I’ve been thinking about death in Dungeons & Dragons, partly because of a funeral I went to a little while ago. My understanding is that the person whose funeral we were attending shouldn’t have died. He wasn’t very old. There’s a suspect being tried in relation to the death later in the year. So you would be able to understand, there was a lot of grief.
Reflecting on the funeral got me thinking, How is it that we can sometimes approach death so blithely in a game? Normally what you do is just write up another character sheet and continue the adventure with a new character. If you put a lot of work and time into the character you’d proabbly be annoyed, but that’s it. I wonder if there are any ways that we could remind ourselves of the gravity of death when we play?
- We could suggest that surviving adventurers attempt to return the dead to their relatives. This would probably mean having to face the anger and grief of bereaved loved ones.
- We could roleplay a funeral for the deceased character.
- We could have each surviving character make a speech about the deceased.
- We could roleplay a wake after the funeral where the characters speculate about what happens to the souls of the dead.

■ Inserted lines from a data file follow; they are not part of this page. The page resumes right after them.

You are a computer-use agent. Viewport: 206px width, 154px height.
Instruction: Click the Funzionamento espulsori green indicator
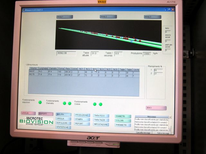coord(40,102)
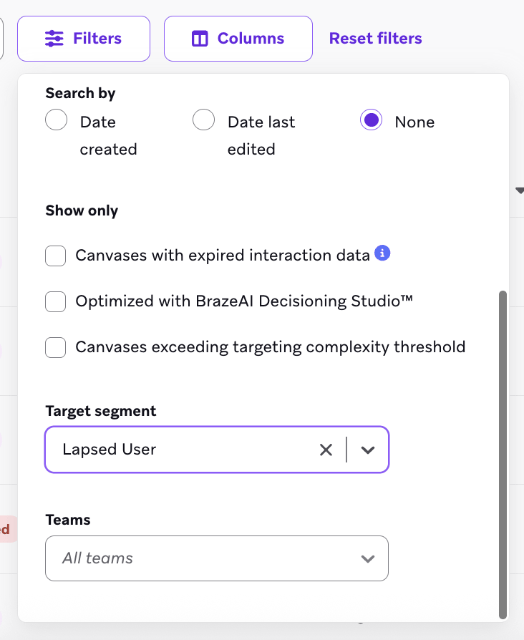This screenshot has height=640, width=524.
Task: Click the dark dropdown triangle near the panel edge
Action: (518, 191)
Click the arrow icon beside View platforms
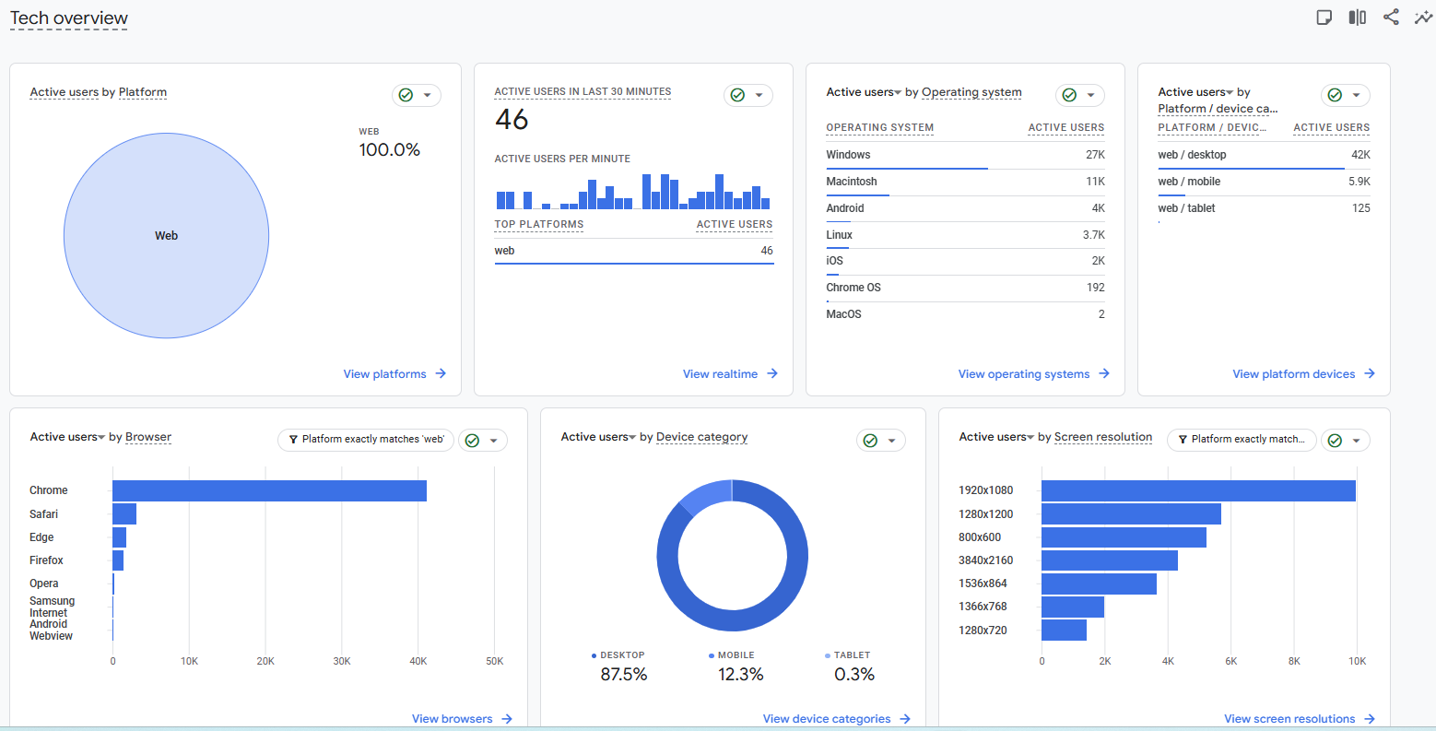The height and width of the screenshot is (731, 1436). pyautogui.click(x=441, y=373)

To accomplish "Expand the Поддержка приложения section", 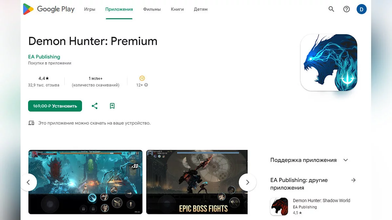I will point(346,160).

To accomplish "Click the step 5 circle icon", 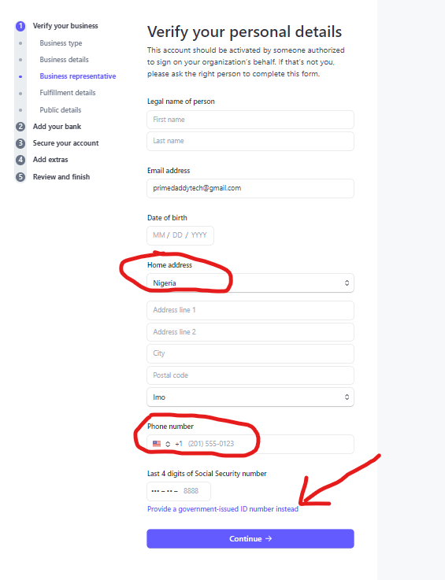I will coord(20,177).
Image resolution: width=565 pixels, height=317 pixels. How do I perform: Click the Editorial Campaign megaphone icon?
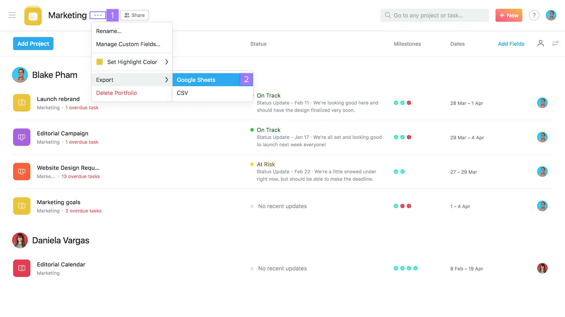coord(21,137)
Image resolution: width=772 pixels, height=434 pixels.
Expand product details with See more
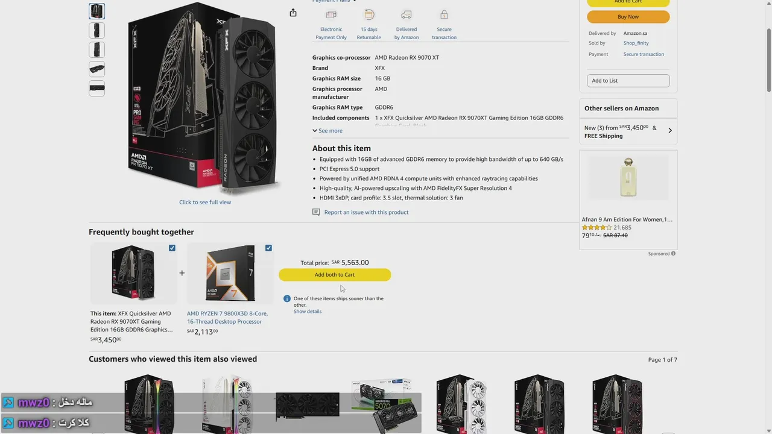coord(327,131)
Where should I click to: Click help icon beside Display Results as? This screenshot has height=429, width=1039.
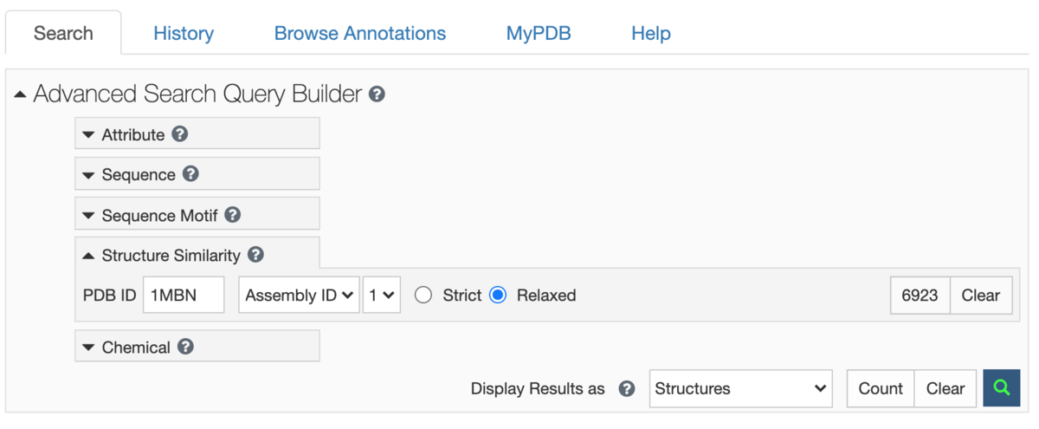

- We could allow the death of an adventurer to direct the future path of the story, by having the surviving characters drawn into a quest for restribution.
One of the reasons I’ve been thinking about this is because of Henri Nouwen’s ideas about the illusion of immortality. He believed that our society often tries to avoid recognising the transience of life. Just like attending a funeral should help us to come to terms with our own mortality (as well as expressing our grief for the dead), roleplaying could give us opportunities to reflect on our own mortality. (Not everyone’s game needs to do that – but the opportunity is there.)
Can you think of any other ways to make death carry weight in the game?